Du coup, j’ai eu envie de me tourner vers un prospectiviste… et je suis allée chez Joël de Rosnay,Surfer la vie, Les liens qui libèrent, 2012

« Une société qui ne prend pas de risques ne peut évoluer. Sans développement, sans croissance, sans partage, elle reste à l’état statique, se sclérose et menace de disparaitre. Prendre des risques, c’est accroitre ses chances de gagner. C’est vrai d’une personne comme d’une entreprise. Pour cela, il faut affronter la peur : celle de l’échec, de la faillite, ou, pour un sportif, celle de la chute et de la défaite. C’est la prise de risque matérialisée par les nouveaux projets de recherche en laboratoire qui permet la découverte, l’invention et, en définitive, l’innovation, bénéfique pour la société tout entière.

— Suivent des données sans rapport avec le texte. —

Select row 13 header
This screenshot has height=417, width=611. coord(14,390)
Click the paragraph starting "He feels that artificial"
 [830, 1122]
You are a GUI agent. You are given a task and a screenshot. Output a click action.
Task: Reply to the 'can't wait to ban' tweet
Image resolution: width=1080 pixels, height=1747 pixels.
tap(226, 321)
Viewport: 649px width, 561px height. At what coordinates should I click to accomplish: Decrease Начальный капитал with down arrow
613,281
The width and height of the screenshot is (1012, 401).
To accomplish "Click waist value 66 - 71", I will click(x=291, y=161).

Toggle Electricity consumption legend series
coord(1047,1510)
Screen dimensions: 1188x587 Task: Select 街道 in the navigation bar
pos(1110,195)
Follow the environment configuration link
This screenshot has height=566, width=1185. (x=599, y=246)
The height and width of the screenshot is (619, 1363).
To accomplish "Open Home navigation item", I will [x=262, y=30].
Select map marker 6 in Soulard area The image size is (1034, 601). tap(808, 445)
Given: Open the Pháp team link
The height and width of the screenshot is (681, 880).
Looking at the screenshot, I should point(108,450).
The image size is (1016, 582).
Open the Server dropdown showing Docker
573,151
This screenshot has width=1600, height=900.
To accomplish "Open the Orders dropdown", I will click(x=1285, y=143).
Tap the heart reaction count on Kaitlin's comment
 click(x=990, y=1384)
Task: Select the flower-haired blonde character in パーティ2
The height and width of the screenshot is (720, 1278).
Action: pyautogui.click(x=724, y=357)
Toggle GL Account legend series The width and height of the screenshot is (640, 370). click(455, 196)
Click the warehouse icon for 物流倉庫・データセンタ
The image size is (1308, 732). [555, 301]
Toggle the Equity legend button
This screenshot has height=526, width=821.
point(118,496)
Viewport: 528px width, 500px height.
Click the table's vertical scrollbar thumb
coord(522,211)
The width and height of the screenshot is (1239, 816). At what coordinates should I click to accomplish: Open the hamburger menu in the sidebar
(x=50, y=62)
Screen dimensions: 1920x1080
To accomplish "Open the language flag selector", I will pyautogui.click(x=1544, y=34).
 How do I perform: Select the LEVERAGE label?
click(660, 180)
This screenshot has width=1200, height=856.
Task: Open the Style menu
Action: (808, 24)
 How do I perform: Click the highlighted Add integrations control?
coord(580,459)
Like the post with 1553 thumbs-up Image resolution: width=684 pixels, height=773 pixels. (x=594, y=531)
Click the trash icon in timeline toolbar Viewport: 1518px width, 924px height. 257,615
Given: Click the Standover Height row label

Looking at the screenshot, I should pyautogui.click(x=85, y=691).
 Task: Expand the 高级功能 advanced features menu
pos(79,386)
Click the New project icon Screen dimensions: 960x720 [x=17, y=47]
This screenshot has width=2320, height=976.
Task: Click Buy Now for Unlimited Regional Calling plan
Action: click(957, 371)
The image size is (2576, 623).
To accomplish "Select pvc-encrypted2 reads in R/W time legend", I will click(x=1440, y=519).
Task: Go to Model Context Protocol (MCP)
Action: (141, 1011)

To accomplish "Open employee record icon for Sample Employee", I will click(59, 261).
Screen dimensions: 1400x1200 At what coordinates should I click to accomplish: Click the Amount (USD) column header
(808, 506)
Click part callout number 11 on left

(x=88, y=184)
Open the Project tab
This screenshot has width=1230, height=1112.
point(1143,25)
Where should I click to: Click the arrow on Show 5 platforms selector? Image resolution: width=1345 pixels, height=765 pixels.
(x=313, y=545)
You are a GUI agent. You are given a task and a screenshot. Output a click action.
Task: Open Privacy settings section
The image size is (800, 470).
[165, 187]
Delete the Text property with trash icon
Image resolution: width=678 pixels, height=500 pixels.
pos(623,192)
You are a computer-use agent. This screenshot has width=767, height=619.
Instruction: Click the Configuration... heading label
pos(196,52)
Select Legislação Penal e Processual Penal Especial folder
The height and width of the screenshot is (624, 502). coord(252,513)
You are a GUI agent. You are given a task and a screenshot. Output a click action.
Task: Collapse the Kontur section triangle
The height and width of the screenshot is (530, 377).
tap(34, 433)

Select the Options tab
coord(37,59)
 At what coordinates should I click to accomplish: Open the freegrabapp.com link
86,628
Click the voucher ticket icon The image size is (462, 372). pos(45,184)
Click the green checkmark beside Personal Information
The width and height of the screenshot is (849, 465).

Or découverte, invention et innovation vont à l’encontre de la stabilité des idées reçues et des situations acquises. L’innovation dérange. Elle crée des rejets, tout comme un système immunitaire qui se défend avec ses anticorps et ses globules blancs contre les antigènes étrangers des microbes qui cherchent à envahir les cellules. (…) L’ouverture d’esprit face à l’innovation est essentielle pour créer des synergies, des complémentarités, voire des amplifications permettant d’aller au-delà de l’idée originale. »

« L’innovation dérange ».

 
En innovant, les enseignants s’isolent. On vit dans une société en pleine mutation mais cette mutation est en cours, il faut tester, essuyer les plâtres. Défendre son projet bien sûr dans son établissement, c’est déjà de l’énergie pour le faire accepter ; quand on ne fait pas comme les autres, et pire, comme la majorité, et puis il faut certainement aussi le défendre dans la sphère privée. La fameuse question « et ton boulot ? » à laquelle si on y répond pour de vrai il faut dépenser un certain nombre de giga joules.
 
Chers enseignants innovants, chers futurs, BRAVO pour votre combat, BRAVO pour vos réalisations, BRAVO tout court, vous méritez une Ovation. Il y a 1 an, on disait que vous étiez 10%. Combien êtes-vous aujourd’hui ?
 
Il y a peu, alors que je vais à la librairie pour autre chose, mes yeux tombent sur le dernier ouvrage de Luc Ferry. Luc Ferry, L’innovation destructrice, Plon, mai 2014 :
 
Dans le chapitre « Et quand la bourgeoisie s’encanaille… » Luc Ferry prend un exemple très concret : un chef d’entreprise (vendeur de téléphones portables et de jeux vidéos) a pour objectif de vendre toujours plus, et pour cela, il doit innover, présenter aux enfants de nouveaux produits, pour qu’ils renouvellement leurs achats et qu’il puisse, lui, multiplier le nombre de ses ventes, donc, si possible en faire des consommateurs fidèles, donc les rendre le plus accros possible.
 
Parallèlement, ce chef d’entreprise constate avec dépit que les enfants en général, les siens aussi, ne pratiquent plus le fameux SBAM (Sourire, Bonjour, Au revoir, Merci) initié par un géant de la grande distribution en France, clé de voute de la politesse classique de base et peut être aussi pour lui essence même du vivre ensemble. Luc Ferry nous démontre qu’il est donc schizophrène, car il souhaite d’un côté des enfants d’antan, pour le côté image d’Epinal, et d’un autre des enfants d’aujourd’hui pour sa propre entreprise : consommateurs et zappeurs.
 
« Comme Picasso ou Duchamp, notre bourgeois (le chef d’entreprise de jouets et jeux vidéos NDLR) pratique désormais la table rase et l’innovation radicales. Au nom du benchmarking, il doit révolutionner sa firme sans répit. Ce qui donne parfaitement raison à Marx autant qu’à Schumpeter : le capitalisme, c’est bel et bien la révolution permanente, l’innovation destructrice à jet continu. La mondialisation libérale se révèle être ainsi le lieu d’une transmutation sans pareille : en son sein, tandis que le bohème s’embourgeoisait, le conservateur est devenu révolutionnaire, le bourgeois est devenu bohème. C’est maintenant lui qui bouscule sans cesse les traditions. Il déplore ainsi d’un côté ce qu’il fabrique de l’autre. Sa main droite ignorant ce que fait la gauche, il ne comprend plus rien à l’intrigue, à cette histoire dans laquelle il voit tantôt un déclin fatal, tantôt une promesse de réussitesans se rendre compte qu’il en est tout simplement l’acteur principal  ». 
 
Donc finalement, qui a eu cette idée folle d’innover en éducation ? Peut-être ceux qui ont voulu donner du sens à ce qu’ils faisaient dans leur vie, et peut être à leur vie.